# Course:CPSC522/Future Directions for Semantic Systems

## Ontology Search Engine

This page describes the basics of Ontology, Semantic Web and two ontology search engines - OntoSearch and WI OntoSearch.

Principal Author: Samprity Kashyap
Collaborators: Junyuan Zheng
Papers:
1) An ontology search engine based on semantic analysis : Mingxia Gao; Chunnian Liu; Furong Chen Information Technology and Applications, 2005. ICITA 2005. Third International Conference on Year: 2005, Volume: 1 Pages: 256 - 259 vol.1, DOI: 10.1109/ICITA.2005.68[1]
2) OntoSearch: An Ontology Search Engine Y. Zhang, W. Vasconcelos and D. Sleeman, In Proceedings The Twenty-fourth SGAI International Conference on Innovative Techniques and Applications of Artificial Intelligence (AI-2004), Cambridge, UK,2004[2]

### Builds on

This page builds on Ontology and Semantic Web.

### Related Pages

The related pages include Learning Ontologies for the Semantic Web and Understanding Semantic Web and Ontologies: Theory and Applications

## Abstract

An ontology is a formal, explicit specification of a shared conceptualization (Gruber, 1993). Ontology is a form of knowledge management and representation for a domain and enables knowledge sharing. It is considered as the backbone of the Semantic Web. For a given user requirement finding the suitable ontology is an important task. The current keyword based web search engines returns plain text for an ontology search query. These are difficult to visualize and understand. Moreover these web engines only consider the string value of the query. Hence they cannot provide optimum results for ontology searches. A lot of irrelevant data that just contains the keyword is returned. This page describes various concepts of ontology, semantic web and the possible solutions for ontology search. Two ontology search engines - OntoSearch and WI OntoSearch have been discussed and reviewed.

## Background

### Ontology

Ontology is defined as a data model that represents knowledge as a set of concepts within a domain and the relationships between these concepts. It is a way of managing knowledge. It captures the knowledge within an organisation as a model. This model can then be created by users to answer complex questions and display relationships across an enterprise. Today people have access to more data in a single day than most people had access to in a lifetime in previous decades. The problem with this development is that data is found in many different forms. All of this information covered in many different format makes it almost impossible to understand existing relationships between different data. Data should be representation in a way that allows the relationships to be discovered. Ontology captures data in a way that allows relationships to become visible.[3]
Ontology is made up of 2 main components: Concepts/Classes: Represented by ovals and Relationships: Represented by arrows

Figure 1: Representation of concept and relationship
Figure 2 : Example of class and relationship

In this example there are two classes Person and Organisation each representing a real world concept. There is also a relationship has employer. Together these classes and relationships can be combined to assert statements about the real world. Here the class Person is related to the class Organisation through the property has employer. We can use ontology to define real world relationships. For example: Todd is an instance of the class Person and Facebook is an instance of the class Organisation. Ontology captures the relationship between these instances. The combination of classes and relationships is known as a triple. A triple consists of a subject, a predicate and an object. In this example subject is Todd, predicate is has employer and object is Facebook
The two standards that govern the concept of ontology are :

1. RDF (Resource Description Framework): Resource is anything that has an identity. How does something get an identity? Uniform Resource Identifier (URI). We can think of URIs as namespace that is used in XML. Description is just a container holding several statements describing the resource. Framework is needed to enable humans and machines to make and understand statements. RDF defines some extra structure to triples.
2. OWL (Web ontology language): OWL allows you to describe far more about the properties and classes. For instance, If A isMarriedTo B OWL can indicate that this implies B isMarriedTo A. It can also say if C isAncestorOf D and D isAncestorOf E then C isAncestorOf B. OWL describes semantic relationships which normal programming isn't bothered about and is closer to AI research.

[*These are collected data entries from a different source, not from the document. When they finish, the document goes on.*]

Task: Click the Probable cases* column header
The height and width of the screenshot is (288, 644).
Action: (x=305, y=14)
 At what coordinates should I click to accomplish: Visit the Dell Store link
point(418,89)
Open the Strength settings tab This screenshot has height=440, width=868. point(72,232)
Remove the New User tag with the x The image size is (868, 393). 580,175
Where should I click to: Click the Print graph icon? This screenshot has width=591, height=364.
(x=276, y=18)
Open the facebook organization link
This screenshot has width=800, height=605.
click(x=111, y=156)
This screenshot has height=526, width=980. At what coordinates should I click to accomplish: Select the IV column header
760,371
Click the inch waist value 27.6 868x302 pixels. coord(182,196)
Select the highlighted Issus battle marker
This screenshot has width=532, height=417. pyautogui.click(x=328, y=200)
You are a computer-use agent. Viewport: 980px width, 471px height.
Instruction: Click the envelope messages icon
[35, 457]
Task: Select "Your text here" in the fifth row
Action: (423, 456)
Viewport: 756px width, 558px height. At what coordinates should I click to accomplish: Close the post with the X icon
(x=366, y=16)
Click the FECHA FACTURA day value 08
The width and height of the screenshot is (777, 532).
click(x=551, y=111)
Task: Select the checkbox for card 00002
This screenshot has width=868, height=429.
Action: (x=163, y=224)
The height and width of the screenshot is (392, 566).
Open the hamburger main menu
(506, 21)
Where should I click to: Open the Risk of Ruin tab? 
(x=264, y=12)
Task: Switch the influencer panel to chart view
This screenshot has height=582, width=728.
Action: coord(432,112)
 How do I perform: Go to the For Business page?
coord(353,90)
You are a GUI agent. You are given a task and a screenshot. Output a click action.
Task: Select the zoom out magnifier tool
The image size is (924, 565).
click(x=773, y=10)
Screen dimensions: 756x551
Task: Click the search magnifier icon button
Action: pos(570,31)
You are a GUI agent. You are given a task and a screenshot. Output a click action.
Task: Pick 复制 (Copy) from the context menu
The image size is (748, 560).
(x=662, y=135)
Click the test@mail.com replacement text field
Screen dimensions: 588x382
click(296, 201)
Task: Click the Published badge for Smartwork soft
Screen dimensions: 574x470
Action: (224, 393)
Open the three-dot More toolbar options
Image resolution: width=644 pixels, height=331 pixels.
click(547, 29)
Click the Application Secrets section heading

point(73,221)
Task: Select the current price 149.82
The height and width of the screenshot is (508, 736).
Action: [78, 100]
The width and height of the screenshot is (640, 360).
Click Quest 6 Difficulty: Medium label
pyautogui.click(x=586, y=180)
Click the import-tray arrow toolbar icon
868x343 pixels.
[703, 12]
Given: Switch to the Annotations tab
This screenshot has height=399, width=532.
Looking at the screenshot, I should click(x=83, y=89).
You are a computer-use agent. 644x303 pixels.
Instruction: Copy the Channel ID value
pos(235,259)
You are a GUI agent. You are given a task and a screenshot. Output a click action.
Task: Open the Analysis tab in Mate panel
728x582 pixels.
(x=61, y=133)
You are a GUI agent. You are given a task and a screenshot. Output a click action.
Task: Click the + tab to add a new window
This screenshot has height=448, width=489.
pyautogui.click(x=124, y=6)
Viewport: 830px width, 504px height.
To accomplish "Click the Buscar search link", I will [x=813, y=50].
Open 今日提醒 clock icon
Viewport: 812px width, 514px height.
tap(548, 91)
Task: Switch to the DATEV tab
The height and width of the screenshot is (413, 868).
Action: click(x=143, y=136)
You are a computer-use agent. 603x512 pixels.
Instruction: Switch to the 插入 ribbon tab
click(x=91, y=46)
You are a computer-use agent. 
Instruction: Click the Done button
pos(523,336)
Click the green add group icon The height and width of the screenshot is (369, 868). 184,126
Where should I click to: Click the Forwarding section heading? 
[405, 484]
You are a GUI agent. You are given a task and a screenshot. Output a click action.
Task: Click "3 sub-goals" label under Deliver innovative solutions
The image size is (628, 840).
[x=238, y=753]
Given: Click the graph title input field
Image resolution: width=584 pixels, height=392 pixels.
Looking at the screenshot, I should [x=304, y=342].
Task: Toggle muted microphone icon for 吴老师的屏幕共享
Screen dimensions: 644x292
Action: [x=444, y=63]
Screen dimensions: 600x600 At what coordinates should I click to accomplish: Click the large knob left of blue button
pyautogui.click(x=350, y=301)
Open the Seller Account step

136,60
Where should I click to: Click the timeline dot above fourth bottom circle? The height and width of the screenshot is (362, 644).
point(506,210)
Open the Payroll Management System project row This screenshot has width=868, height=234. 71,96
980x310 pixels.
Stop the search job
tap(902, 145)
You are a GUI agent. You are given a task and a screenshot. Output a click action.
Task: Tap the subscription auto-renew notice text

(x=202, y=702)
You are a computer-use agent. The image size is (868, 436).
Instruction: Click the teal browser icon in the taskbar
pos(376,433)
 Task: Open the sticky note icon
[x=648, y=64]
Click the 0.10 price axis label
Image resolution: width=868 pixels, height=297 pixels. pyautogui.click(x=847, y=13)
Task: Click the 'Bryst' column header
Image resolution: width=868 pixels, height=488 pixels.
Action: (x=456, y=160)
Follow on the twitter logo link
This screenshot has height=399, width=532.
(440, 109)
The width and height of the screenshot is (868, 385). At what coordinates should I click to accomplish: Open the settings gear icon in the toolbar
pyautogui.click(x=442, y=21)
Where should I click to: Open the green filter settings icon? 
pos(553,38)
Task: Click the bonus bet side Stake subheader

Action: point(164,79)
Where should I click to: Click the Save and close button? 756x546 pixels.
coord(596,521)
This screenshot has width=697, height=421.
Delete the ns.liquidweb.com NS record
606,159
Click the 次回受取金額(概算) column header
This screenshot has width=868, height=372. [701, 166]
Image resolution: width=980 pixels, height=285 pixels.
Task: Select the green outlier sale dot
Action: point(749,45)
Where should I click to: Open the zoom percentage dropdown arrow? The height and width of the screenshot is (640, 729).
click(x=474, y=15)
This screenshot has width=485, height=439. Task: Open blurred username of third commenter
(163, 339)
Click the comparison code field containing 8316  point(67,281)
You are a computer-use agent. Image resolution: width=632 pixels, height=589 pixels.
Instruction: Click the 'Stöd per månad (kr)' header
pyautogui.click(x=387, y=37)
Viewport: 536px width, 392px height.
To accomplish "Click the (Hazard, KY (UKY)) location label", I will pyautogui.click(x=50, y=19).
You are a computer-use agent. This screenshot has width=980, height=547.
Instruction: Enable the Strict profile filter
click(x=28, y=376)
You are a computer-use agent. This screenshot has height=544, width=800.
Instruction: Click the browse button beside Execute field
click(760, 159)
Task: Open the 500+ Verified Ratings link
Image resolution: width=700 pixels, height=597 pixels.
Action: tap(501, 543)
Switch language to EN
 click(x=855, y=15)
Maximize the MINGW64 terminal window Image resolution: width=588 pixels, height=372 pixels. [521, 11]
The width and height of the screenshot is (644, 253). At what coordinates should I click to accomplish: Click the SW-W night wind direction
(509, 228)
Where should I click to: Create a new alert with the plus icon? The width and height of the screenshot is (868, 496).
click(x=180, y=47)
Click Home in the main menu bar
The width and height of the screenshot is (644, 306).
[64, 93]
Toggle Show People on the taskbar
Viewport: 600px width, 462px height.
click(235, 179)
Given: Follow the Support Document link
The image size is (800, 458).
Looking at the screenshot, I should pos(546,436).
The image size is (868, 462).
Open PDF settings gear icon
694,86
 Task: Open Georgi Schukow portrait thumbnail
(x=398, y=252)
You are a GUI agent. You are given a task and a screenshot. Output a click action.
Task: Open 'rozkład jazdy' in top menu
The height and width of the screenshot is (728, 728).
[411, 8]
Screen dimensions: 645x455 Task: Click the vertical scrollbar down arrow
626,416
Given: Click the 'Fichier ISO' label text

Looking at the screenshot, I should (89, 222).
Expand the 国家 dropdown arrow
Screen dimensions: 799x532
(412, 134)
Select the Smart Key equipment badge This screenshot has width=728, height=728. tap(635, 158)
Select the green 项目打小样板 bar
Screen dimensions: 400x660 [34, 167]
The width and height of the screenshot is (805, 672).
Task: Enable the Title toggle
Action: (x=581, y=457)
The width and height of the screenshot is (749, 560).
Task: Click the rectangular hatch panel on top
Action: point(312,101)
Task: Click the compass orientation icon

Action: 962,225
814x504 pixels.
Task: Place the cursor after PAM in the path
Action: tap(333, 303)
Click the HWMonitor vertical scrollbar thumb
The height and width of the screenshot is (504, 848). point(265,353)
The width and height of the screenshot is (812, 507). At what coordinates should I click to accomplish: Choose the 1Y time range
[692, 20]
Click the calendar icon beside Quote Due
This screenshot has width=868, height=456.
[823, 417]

WebProtege is a good website for creating ontologies using OWL. We have created an ontology of Vehicles using WebProtege.

Figure 3: Can you identify who the Mystery Man is?

Within an ontology concepts are only defined in terms of their relationships to other concepts. For example -In Figure 3 we are describing a concept called Mystery Person. It has many relationships to other concepts including gender, date of birth, race, hair color and address. We can use this relations to define the Mystery Person. Individuals also known as instances or particulars are the base unit of an ontology, they are the things that the ontology describes or potentially could describe.
Ontologies are also easily extensible. We can add additional relationships which link person to concepts. They are an excellent alternative to source code. Many approaches capture knowledge and relationship established by different working groups as lines and lines of source code. This approach is extremely hard to manage and cannot easily adapt to changes in the environment. Ontology presents a new method in managing knowledge and capturing relationships. The history of artificial intelligence elucidates that knowledge is vital for intelligent systems. In many cases, better knowledge can be more efficient for solving a task than better algorithms. In order to have truly intelligent systems we need to capture, process, reuse and communicate knowledge. Ontologies support these tasks. [4]

### Semantic Web

”The Semantic Web is an extension of the current web in which information is given well-defined meaning, better enabling computers and people to work in cooperation.”
–Tim Berners-Lee, James Hendler, Ora Lassila,The Semantic Web, Scientific American, May 2001
The Big Idea : A web that will evolve around a collection of knowledge. It will allow people to add what they know and also help them in finding answer to their questions. The unique feature of this web is having a structured form that can be read by both humans and machines.
Currently users search for data on the web by asking questions which are of the form Which documents contains these words and phrases?. The semantic web will show related items showing new relationships instead of word matching. For example : How does the weather effect the stock market? crime? birth rates?. Ontologies are considered one of the pillars of the Semantic Web.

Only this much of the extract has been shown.